[RECORDED INFORMATION Boundary: Start]
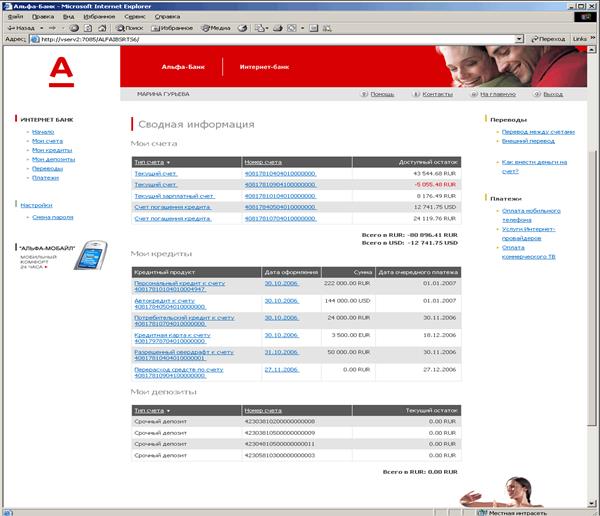Screen dimensions: 600x516
Task: Open 'Перевод между счетами' transfer link
Action: 537,132
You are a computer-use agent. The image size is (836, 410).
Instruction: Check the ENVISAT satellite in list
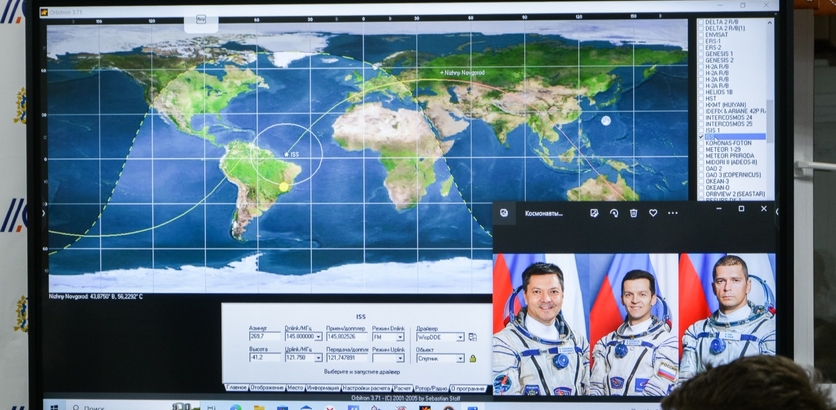click(701, 33)
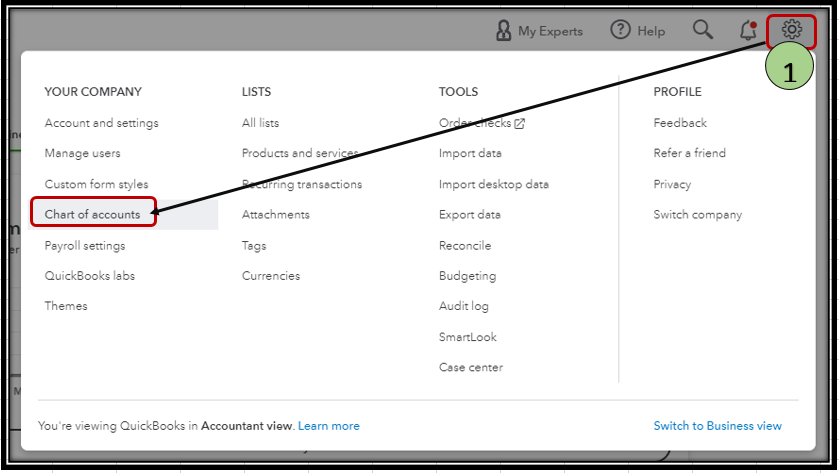Open Currencies under Lists

click(271, 276)
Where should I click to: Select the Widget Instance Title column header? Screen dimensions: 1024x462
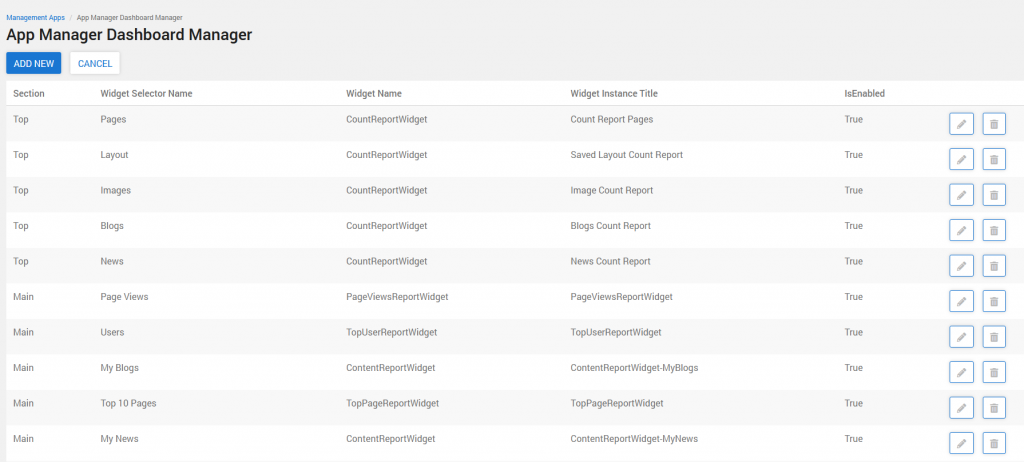pyautogui.click(x=613, y=94)
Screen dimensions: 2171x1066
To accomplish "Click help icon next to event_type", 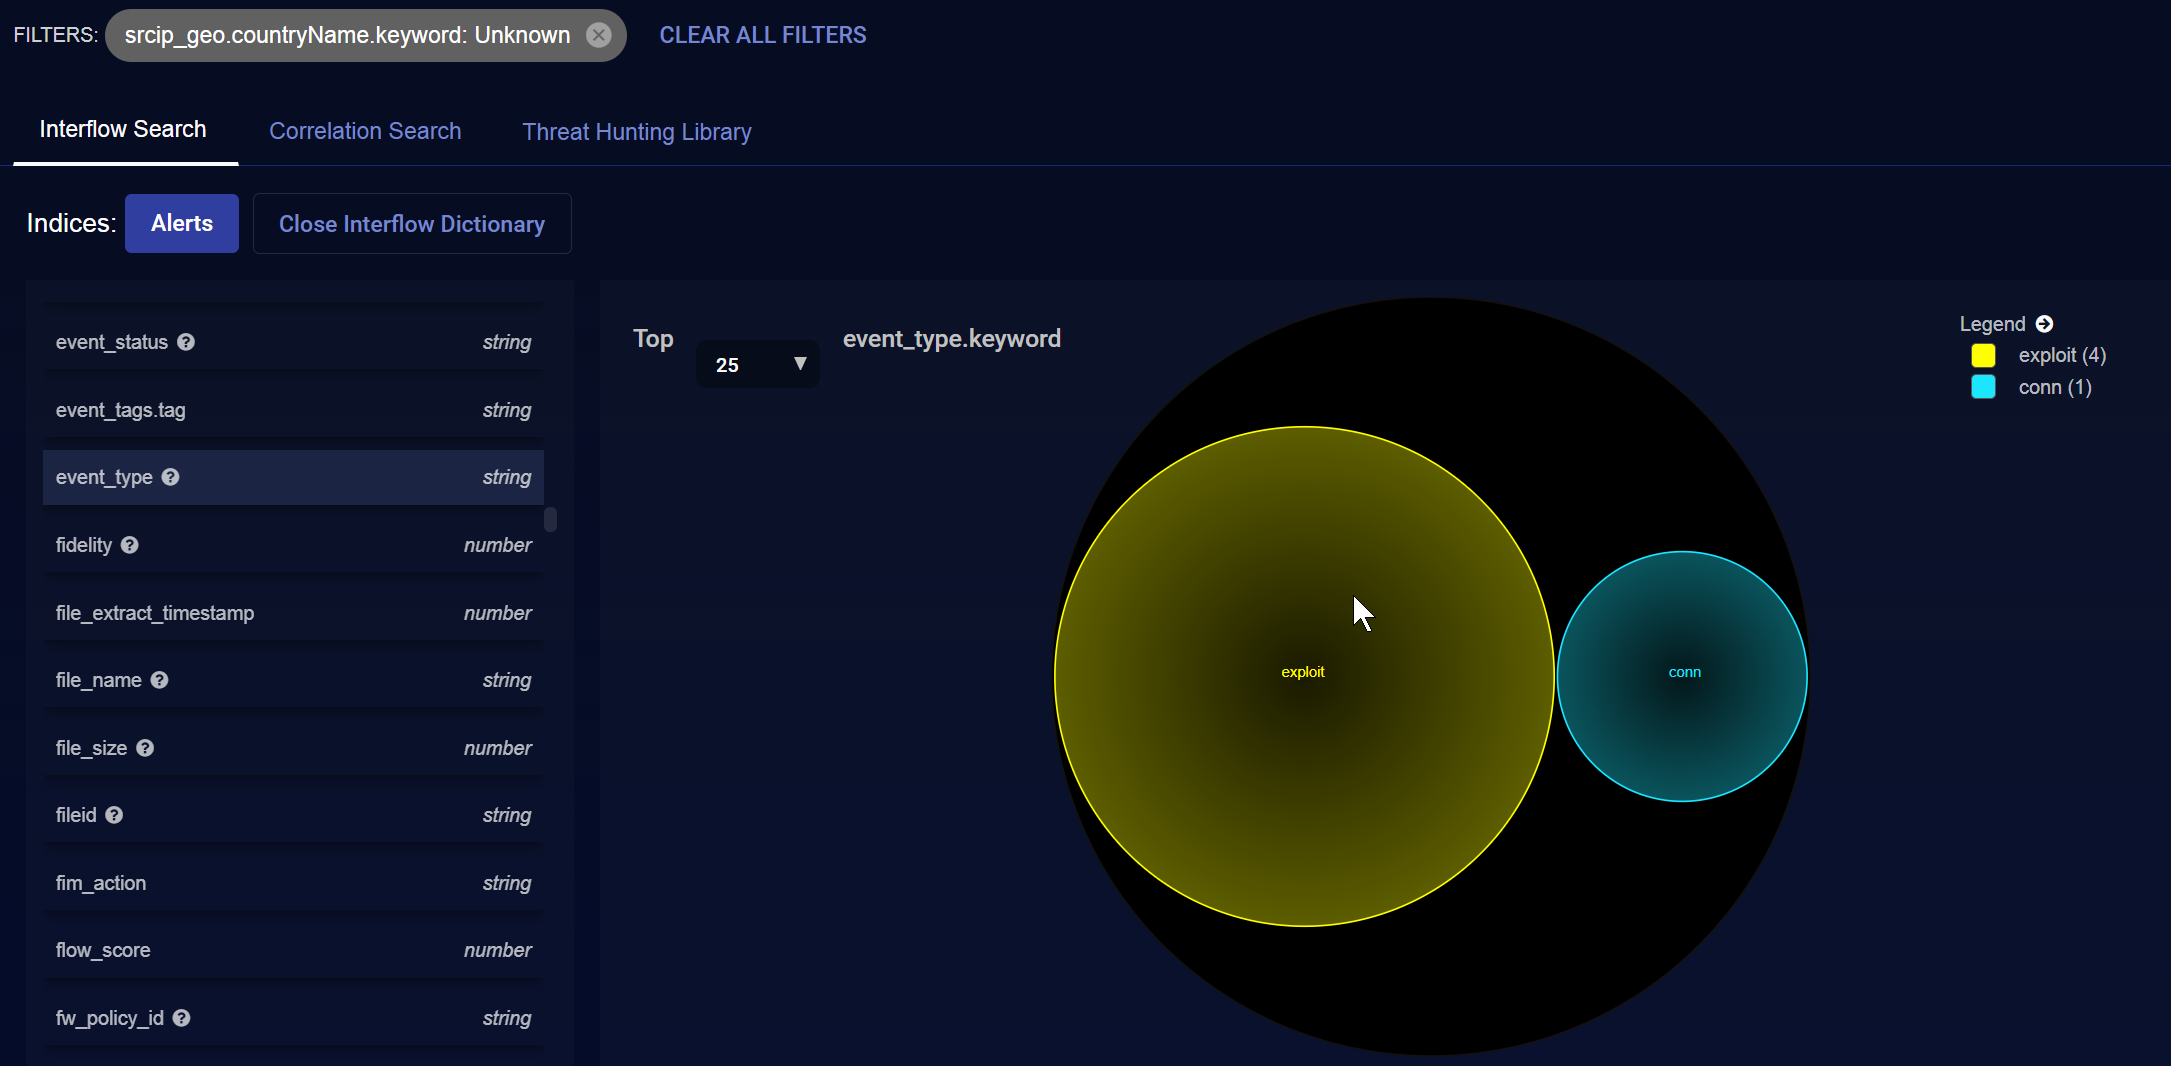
[RECORDED INFORMATION Boundary: End]
Nothing but the lines from the one containing "Instruction: Check the" through the last line of the records above should appear, each repeated exactly, with no pictures.

* **OUTPUT OF THE EXERCISE**
Instruction: Check the ENVISAT satellite in list
click(701, 33)
Open Currencies under Lists

click(271, 276)
Where should I click to: Select the Widget Instance Title column header? Screen dimensions: 1024x462
pyautogui.click(x=613, y=94)
Screen dimensions: 2171x1066
To accomplish "Click help icon next to event_type", 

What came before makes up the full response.